- _PROBLEM_:
For this exercise, restate word for word only the lines from the first line of the data to the line containing "customerCart (368, 801)".
*** Begin section ***
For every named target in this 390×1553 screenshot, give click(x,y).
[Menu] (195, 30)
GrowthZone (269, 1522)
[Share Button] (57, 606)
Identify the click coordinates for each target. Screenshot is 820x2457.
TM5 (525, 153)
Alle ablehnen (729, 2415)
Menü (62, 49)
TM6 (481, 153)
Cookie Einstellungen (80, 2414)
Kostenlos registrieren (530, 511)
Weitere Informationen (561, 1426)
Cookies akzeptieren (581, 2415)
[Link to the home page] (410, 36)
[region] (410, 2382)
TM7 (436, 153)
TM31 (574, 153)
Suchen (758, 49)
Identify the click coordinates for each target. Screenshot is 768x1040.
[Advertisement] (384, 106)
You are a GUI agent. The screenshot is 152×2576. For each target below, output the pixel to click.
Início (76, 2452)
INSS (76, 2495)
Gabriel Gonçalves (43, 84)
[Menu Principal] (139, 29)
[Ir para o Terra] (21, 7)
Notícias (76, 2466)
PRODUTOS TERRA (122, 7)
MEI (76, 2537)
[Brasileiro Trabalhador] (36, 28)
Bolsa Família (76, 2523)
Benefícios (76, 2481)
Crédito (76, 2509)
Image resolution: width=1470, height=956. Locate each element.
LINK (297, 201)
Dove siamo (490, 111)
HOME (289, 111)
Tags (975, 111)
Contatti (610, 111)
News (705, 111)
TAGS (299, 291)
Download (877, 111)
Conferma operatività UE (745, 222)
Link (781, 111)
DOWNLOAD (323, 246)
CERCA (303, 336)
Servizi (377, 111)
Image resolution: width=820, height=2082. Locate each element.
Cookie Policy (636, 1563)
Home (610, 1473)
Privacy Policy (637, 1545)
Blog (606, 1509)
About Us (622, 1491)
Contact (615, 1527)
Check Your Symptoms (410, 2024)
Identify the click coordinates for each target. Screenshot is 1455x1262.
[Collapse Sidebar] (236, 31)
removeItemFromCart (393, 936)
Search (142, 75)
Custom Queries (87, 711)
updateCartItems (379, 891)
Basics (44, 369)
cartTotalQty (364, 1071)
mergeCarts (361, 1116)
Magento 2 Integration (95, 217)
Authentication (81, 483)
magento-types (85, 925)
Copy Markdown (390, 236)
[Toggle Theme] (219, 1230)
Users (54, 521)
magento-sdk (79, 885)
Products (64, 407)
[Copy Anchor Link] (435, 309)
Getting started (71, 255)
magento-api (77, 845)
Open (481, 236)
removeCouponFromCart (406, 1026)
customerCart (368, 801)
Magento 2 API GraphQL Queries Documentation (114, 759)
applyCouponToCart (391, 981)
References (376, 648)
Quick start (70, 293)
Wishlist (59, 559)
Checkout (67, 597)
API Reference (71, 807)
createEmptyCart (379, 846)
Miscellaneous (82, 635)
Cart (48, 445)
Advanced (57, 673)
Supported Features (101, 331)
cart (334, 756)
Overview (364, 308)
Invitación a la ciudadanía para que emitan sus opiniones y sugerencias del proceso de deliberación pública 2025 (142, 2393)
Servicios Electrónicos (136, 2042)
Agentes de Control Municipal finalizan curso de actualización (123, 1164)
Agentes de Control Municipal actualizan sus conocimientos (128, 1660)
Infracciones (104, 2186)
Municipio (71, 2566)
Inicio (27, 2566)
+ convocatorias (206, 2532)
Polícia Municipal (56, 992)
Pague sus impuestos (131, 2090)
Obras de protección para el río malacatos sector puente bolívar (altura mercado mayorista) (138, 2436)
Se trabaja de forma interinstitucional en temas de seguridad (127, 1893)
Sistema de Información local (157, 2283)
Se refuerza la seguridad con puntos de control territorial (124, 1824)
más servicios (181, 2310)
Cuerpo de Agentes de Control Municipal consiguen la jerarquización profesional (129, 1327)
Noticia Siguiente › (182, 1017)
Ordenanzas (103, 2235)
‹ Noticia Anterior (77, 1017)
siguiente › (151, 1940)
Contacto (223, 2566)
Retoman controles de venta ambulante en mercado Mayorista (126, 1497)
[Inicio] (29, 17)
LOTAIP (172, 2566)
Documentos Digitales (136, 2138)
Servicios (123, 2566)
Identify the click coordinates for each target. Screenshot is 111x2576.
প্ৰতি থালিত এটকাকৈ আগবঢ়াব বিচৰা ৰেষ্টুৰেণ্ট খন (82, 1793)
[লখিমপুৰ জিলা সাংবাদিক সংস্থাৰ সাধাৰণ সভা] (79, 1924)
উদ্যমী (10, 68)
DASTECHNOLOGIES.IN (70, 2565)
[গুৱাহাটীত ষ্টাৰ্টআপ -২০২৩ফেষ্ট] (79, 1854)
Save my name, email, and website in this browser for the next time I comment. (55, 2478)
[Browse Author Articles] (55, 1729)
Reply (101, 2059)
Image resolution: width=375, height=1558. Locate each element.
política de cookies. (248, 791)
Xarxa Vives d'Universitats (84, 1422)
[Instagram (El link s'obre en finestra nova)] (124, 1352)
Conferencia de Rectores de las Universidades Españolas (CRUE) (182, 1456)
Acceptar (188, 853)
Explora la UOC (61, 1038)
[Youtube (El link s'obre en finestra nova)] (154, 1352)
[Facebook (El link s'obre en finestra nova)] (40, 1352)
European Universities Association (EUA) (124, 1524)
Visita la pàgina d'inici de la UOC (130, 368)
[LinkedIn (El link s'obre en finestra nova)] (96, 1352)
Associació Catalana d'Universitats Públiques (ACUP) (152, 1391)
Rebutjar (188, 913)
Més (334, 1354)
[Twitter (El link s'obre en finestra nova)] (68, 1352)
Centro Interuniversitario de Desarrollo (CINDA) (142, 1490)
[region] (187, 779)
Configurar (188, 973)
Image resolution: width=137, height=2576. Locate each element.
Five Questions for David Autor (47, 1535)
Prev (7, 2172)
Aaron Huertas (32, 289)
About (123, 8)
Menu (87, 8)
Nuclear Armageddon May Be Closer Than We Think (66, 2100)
*** End section ***
- _ANSWER FOR THE TASK_:
For every named target in this 390×1553 screenshot, give click(x,y).
[Menu] (195, 30)
GrowthZone (269, 1522)
[Share Button] (57, 606)
Identify the click coordinates for each target. Screenshot is 820x2457.
TM5 (525, 153)
Alle ablehnen (729, 2415)
Menü (62, 49)
TM6 (481, 153)
Cookie Einstellungen (80, 2414)
Kostenlos registrieren (530, 511)
Weitere Informationen (561, 1426)
Cookies akzeptieren (581, 2415)
[Link to the home page] (410, 36)
[region] (410, 2382)
TM7 (436, 153)
TM31 (574, 153)
Suchen (758, 49)
Identify the click coordinates for each target. Screenshot is 768x1040.
[Advertisement] (384, 106)
You are a GUI agent. The screenshot is 152×2576. For each target below, output the pixel to click.
Início (76, 2452)
INSS (76, 2495)
Gabriel Gonçalves (43, 84)
[Menu Principal] (139, 29)
[Ir para o Terra] (21, 7)
Notícias (76, 2466)
PRODUTOS TERRA (122, 7)
MEI (76, 2537)
[Brasileiro Trabalhador] (36, 28)
Bolsa Família (76, 2523)
Benefícios (76, 2481)
Crédito (76, 2509)
Image resolution: width=1470, height=956. Locate each element.
LINK (297, 201)
Dove siamo (490, 111)
HOME (289, 111)
Tags (975, 111)
Contatti (610, 111)
News (705, 111)
TAGS (299, 291)
Download (877, 111)
Conferma operatività UE (745, 222)
Link (781, 111)
DOWNLOAD (323, 246)
CERCA (303, 336)
Servizi (377, 111)
Image resolution: width=820, height=2082. Locate each element.
Cookie Policy (636, 1563)
Home (610, 1473)
Privacy Policy (637, 1545)
Blog (606, 1509)
About Us (622, 1491)
Contact (615, 1527)
Check Your Symptoms (410, 2024)
Identify the click coordinates for each target. Screenshot is 1455x1262.
[Collapse Sidebar] (236, 31)
removeItemFromCart (393, 936)
Search (142, 75)
Custom Queries (87, 711)
updateCartItems (379, 891)
Basics (44, 369)
cartTotalQty (364, 1071)
mergeCarts (361, 1116)
Magento 2 Integration (95, 217)
Authentication (81, 483)
magento-types (85, 925)
Copy Markdown (390, 236)
[Toggle Theme] (219, 1230)
Users (54, 521)
magento-sdk (79, 885)
Products (64, 407)
[Copy Anchor Link] (435, 309)
Getting started (71, 255)
magento-api (77, 845)
Open (481, 236)
removeCouponFromCart (406, 1026)
customerCart (368, 801)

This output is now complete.